• RECORDS FOR THE EXERCISE:
------------------------------------------------
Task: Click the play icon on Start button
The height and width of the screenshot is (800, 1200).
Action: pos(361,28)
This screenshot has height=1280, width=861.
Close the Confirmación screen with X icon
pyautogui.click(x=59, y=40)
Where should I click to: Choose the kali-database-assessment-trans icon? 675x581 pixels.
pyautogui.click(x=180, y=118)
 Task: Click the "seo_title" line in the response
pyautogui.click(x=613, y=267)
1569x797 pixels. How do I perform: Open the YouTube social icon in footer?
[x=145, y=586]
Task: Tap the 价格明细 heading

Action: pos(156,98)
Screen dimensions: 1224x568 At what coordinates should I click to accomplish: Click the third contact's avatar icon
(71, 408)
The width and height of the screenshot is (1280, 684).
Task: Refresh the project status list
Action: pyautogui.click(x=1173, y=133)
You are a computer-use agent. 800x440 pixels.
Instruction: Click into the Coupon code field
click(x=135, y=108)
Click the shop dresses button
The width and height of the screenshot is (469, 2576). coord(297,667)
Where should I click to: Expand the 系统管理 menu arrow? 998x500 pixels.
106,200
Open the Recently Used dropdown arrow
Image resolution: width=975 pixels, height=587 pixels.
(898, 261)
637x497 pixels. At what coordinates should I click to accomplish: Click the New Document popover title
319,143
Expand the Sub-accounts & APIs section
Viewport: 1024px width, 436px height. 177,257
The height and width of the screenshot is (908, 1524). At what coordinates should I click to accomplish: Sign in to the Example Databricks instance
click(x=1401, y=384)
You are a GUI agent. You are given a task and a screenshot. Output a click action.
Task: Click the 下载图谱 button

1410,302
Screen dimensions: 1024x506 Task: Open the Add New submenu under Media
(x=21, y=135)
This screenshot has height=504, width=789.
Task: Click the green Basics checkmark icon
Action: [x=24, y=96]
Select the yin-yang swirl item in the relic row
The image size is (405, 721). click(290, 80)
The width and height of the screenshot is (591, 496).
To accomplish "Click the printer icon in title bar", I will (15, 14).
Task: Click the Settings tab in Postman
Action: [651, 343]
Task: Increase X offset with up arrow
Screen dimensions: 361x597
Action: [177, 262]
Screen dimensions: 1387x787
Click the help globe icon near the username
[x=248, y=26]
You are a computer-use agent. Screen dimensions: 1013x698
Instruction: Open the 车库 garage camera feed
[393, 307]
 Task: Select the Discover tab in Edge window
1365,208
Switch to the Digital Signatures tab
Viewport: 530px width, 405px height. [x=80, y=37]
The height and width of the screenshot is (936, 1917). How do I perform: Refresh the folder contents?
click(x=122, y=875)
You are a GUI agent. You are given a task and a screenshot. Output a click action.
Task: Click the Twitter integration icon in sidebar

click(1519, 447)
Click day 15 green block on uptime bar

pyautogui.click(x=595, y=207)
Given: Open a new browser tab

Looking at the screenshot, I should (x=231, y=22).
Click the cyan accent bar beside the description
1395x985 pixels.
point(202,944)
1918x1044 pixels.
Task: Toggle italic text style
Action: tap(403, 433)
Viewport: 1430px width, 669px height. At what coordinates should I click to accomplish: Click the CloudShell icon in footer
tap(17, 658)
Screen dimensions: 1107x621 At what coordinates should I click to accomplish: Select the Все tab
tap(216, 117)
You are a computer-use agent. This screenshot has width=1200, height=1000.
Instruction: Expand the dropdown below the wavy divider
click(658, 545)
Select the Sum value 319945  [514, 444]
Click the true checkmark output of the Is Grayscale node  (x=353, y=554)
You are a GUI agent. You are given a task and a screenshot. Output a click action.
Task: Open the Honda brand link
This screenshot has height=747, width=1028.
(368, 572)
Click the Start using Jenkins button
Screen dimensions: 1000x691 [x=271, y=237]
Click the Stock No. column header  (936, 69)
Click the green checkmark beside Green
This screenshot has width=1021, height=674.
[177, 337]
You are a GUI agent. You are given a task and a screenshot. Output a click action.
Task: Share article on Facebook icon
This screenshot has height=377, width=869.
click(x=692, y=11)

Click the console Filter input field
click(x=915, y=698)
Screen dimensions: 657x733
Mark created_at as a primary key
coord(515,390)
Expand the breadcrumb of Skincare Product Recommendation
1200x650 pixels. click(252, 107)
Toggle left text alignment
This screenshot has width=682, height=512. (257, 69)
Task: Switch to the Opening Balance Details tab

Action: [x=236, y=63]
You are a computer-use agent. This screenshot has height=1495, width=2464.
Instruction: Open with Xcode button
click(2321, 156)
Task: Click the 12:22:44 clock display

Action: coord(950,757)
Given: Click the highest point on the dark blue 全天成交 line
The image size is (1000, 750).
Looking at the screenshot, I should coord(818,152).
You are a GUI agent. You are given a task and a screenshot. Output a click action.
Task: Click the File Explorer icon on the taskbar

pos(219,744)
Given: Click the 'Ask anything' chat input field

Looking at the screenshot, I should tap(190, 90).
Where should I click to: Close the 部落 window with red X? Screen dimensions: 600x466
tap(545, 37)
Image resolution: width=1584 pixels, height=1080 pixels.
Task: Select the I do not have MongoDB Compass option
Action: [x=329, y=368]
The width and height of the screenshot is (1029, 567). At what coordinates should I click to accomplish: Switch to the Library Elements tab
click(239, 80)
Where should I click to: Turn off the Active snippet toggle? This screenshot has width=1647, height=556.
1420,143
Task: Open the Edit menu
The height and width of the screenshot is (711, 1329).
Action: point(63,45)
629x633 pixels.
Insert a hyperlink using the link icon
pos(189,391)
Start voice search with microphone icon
------------------------------------------------
• WORK INSTRUCTION: The response should consist of all the entries, reproduced word for word.

• TASK OUTPUT:
Task: Click the play icon on Start button
The height and width of the screenshot is (800, 1200).
Action: pos(361,28)
This screenshot has height=1280, width=861.
Close the Confirmación screen with X icon
pyautogui.click(x=59, y=40)
Where should I click to: Choose the kali-database-assessment-trans icon? 675x581 pixels.
pyautogui.click(x=180, y=118)
 Task: Click the "seo_title" line in the response
pyautogui.click(x=613, y=267)
1569x797 pixels. How do I perform: Open the YouTube social icon in footer?
[x=145, y=586]
Task: Tap the 价格明细 heading

Action: pos(156,98)
Screen dimensions: 1224x568 At what coordinates should I click to accomplish: Click the third contact's avatar icon
(71, 408)
The width and height of the screenshot is (1280, 684).
Task: Refresh the project status list
Action: pyautogui.click(x=1173, y=133)
You are a computer-use agent. 800x440 pixels.
Instruction: Click into the Coupon code field
click(x=135, y=108)
Click the shop dresses button
The width and height of the screenshot is (469, 2576). coord(297,667)
Where should I click to: Expand the 系统管理 menu arrow? 998x500 pixels.
106,200
Open the Recently Used dropdown arrow
Image resolution: width=975 pixels, height=587 pixels.
(898, 261)
637x497 pixels. At what coordinates should I click to accomplish: Click the New Document popover title
319,143
Expand the Sub-accounts & APIs section
Viewport: 1024px width, 436px height. 177,257
The height and width of the screenshot is (908, 1524). At what coordinates should I click to accomplish: Sign in to the Example Databricks instance
click(x=1401, y=384)
You are a GUI agent. You are given a task and a screenshot. Output a click action.
Task: Click the 下载图谱 button

1410,302
Screen dimensions: 1024x506 Task: Open the Add New submenu under Media
(x=21, y=135)
This screenshot has height=504, width=789.
Task: Click the green Basics checkmark icon
Action: [x=24, y=96]
Select the yin-yang swirl item in the relic row
The image size is (405, 721). click(290, 80)
The width and height of the screenshot is (591, 496).
To accomplish "Click the printer icon in title bar", I will (15, 14).
Task: Click the Settings tab in Postman
Action: [651, 343]
Task: Increase X offset with up arrow
Screen dimensions: 361x597
Action: [177, 262]
Screen dimensions: 1387x787
Click the help globe icon near the username
[x=248, y=26]
You are a computer-use agent. Screen dimensions: 1013x698
Instruction: Open the 车库 garage camera feed
[393, 307]
 Task: Select the Discover tab in Edge window
1365,208
Switch to the Digital Signatures tab
Viewport: 530px width, 405px height. [x=80, y=37]
The height and width of the screenshot is (936, 1917). How do I perform: Refresh the folder contents?
click(x=122, y=875)
You are a GUI agent. You are given a task and a screenshot. Output a click action.
Task: Click the Twitter integration icon in sidebar

click(1519, 447)
Click day 15 green block on uptime bar

pyautogui.click(x=595, y=207)
Given: Open a new browser tab

Looking at the screenshot, I should (x=231, y=22).
Click the cyan accent bar beside the description
1395x985 pixels.
point(202,944)
1918x1044 pixels.
Task: Toggle italic text style
Action: tap(403, 433)
Viewport: 1430px width, 669px height. At what coordinates should I click to accomplish: Click the CloudShell icon in footer
tap(17, 658)
Screen dimensions: 1107x621 At what coordinates should I click to accomplish: Select the Все tab
tap(216, 117)
You are a computer-use agent. This screenshot has width=1200, height=1000.
Instruction: Expand the dropdown below the wavy divider
click(658, 545)
Select the Sum value 319945  [514, 444]
Click the true checkmark output of the Is Grayscale node  (x=353, y=554)
You are a GUI agent. You are given a task and a screenshot. Output a click action.
Task: Open the Honda brand link
This screenshot has height=747, width=1028.
(368, 572)
Click the Start using Jenkins button
Screen dimensions: 1000x691 [x=271, y=237]
Click the Stock No. column header  (936, 69)
Click the green checkmark beside Green
This screenshot has width=1021, height=674.
[177, 337]
You are a GUI agent. You are given a task and a screenshot. Output a click action.
Task: Share article on Facebook icon
This screenshot has height=377, width=869.
click(x=692, y=11)

Click the console Filter input field
click(x=915, y=698)
Screen dimensions: 657x733
Mark created_at as a primary key
coord(515,390)
Expand the breadcrumb of Skincare Product Recommendation
1200x650 pixels. click(252, 107)
Toggle left text alignment
This screenshot has width=682, height=512. (257, 69)
Task: Switch to the Opening Balance Details tab

Action: [x=236, y=63]
You are a computer-use agent. This screenshot has height=1495, width=2464.
Instruction: Open with Xcode button
click(2321, 156)
Task: Click the 12:22:44 clock display

Action: coord(950,757)
Given: Click the highest point on the dark blue 全天成交 line
The image size is (1000, 750).
Looking at the screenshot, I should coord(818,152).
You are a GUI agent. You are given a task and a screenshot. Output a click action.
Task: Click the File Explorer icon on the taskbar

pos(219,744)
Given: Click the 'Ask anything' chat input field

Looking at the screenshot, I should tap(190, 90).
Where should I click to: Close the 部落 window with red X? Screen dimensions: 600x466
tap(545, 37)
Image resolution: width=1584 pixels, height=1080 pixels.
Task: Select the I do not have MongoDB Compass option
Action: [x=329, y=368]
The width and height of the screenshot is (1029, 567). At what coordinates should I click to accomplish: Switch to the Library Elements tab
click(239, 80)
Where should I click to: Turn off the Active snippet toggle? This screenshot has width=1647, height=556.
1420,143
Task: Open the Edit menu
The height and width of the screenshot is (711, 1329).
Action: point(63,45)
629x633 pixels.
Insert a hyperlink using the link icon
pos(189,391)
Start voice search with microphone icon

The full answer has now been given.